So I should say that the standing of this work and this piece of
infrastructure that we'll be going through on Research Graph started
with a fairly small partnership. But now it's grown quite a bit and RDA,
Research Data Alliance, have picked it up as this Registry
Interoperability Working Group. It's got a number of players. You can
see some of the players who've been strongly supporting this work
over a period of time listed there and you can follow that link on RD
Alliance website to track this. But, furthermore, now really through
Amir's good work and others, the European Commission have picked
this up and said, yes, this needs to now be pushed into an ICT
specification. So all that is to say that this work is now on a pretty
strong pathway and well worth paying attention to now as it goes
forward.
So there's four types of what we call nodes in this graph network when
you're publishing data and using data. So one is the researcher, one's
the dataset, one's the publication, one's grants. There could be other
nodes as well, but the status of these whole graphs at the moment is
basically built up of those fundamental areas. When we get down to it
inside of the tool, you can see the attributes through that graphic on
the right-hand side. Research is always in green and datasets are in
orange, publication is blue and grants in yellow. You can see some of
the attributes that are listed there and we'll talk about that.

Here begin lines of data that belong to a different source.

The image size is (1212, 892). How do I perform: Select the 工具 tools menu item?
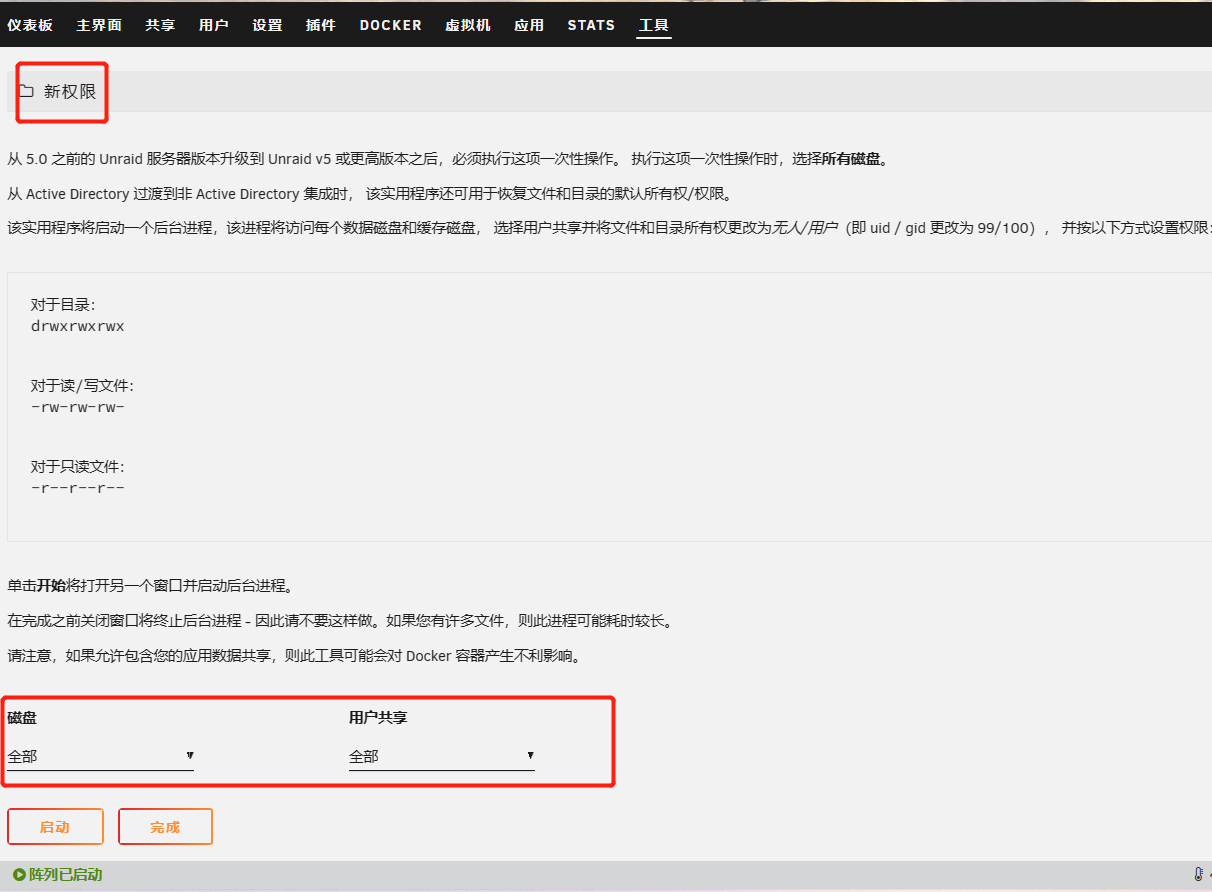(654, 25)
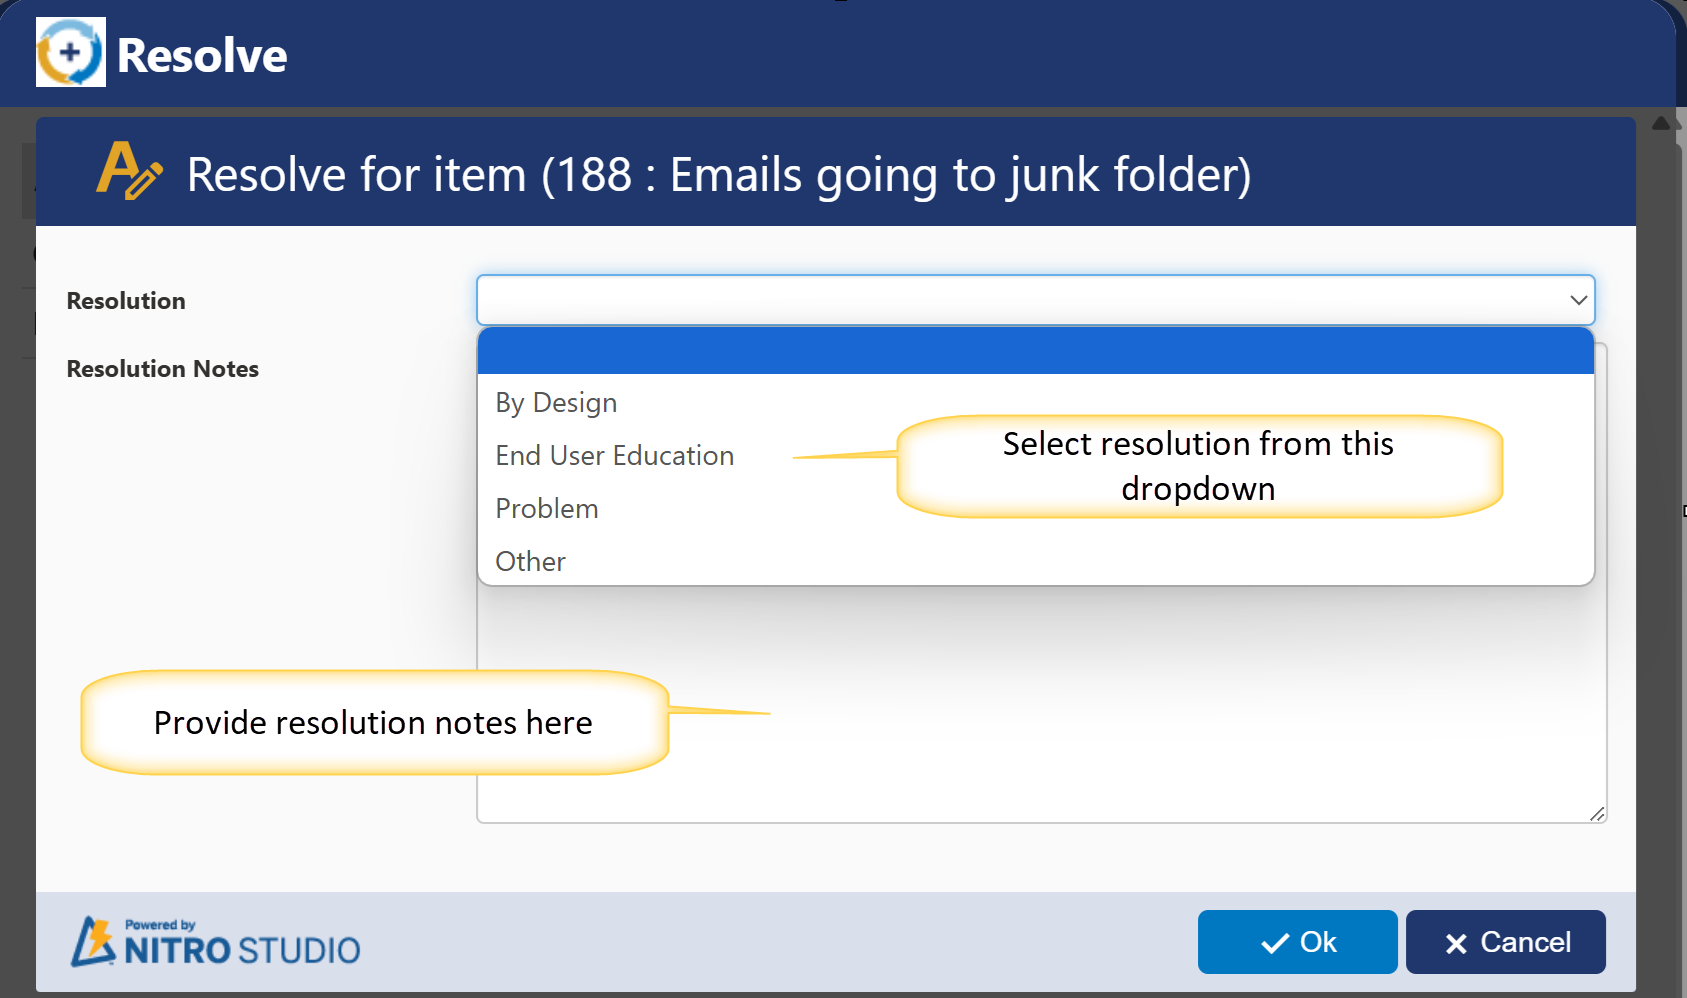Viewport: 1687px width, 998px height.
Task: Choose "By Design" from the resolution list
Action: [556, 403]
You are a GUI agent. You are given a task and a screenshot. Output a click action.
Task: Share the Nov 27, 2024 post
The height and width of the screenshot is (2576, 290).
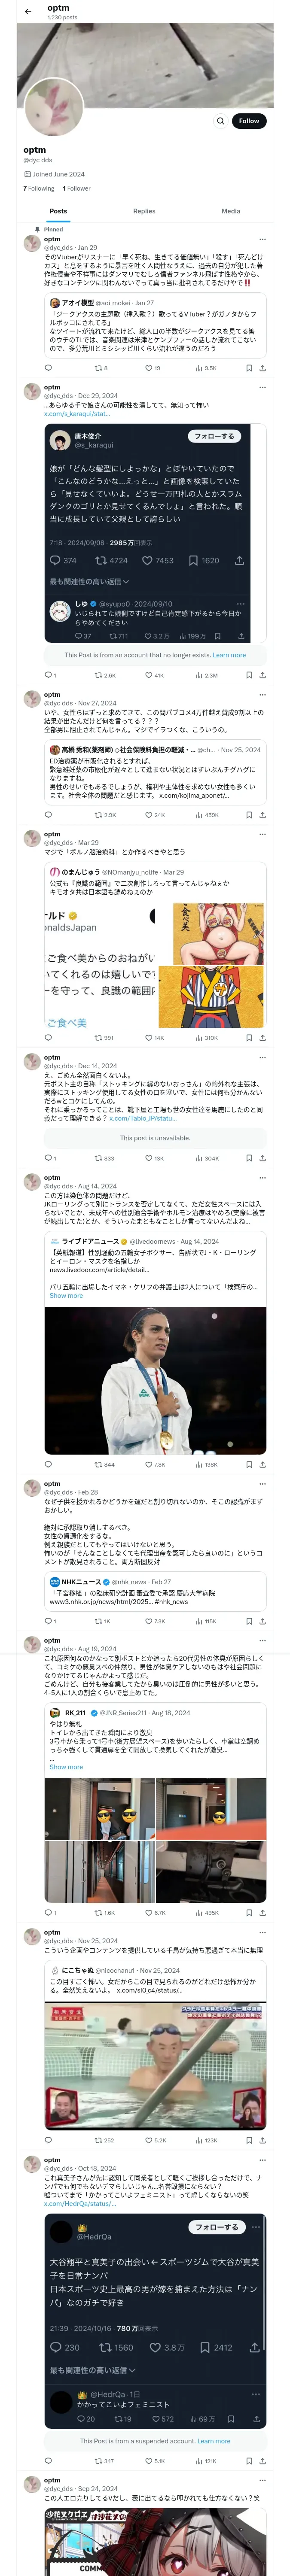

The other thing is that this graph network that's been built up
understands very well-known metadata standards like ISO 19115-4;
that's geospatial data, a lot of geospatial data fits into that. But also
things like RIF-CS that's used in the librarian world, and inside of
Research Data Australia - if you know that catalogue - uses RIF-CS,
and MARC 21 and there are others as well. So just to say that this
graph system is already supporting that framework.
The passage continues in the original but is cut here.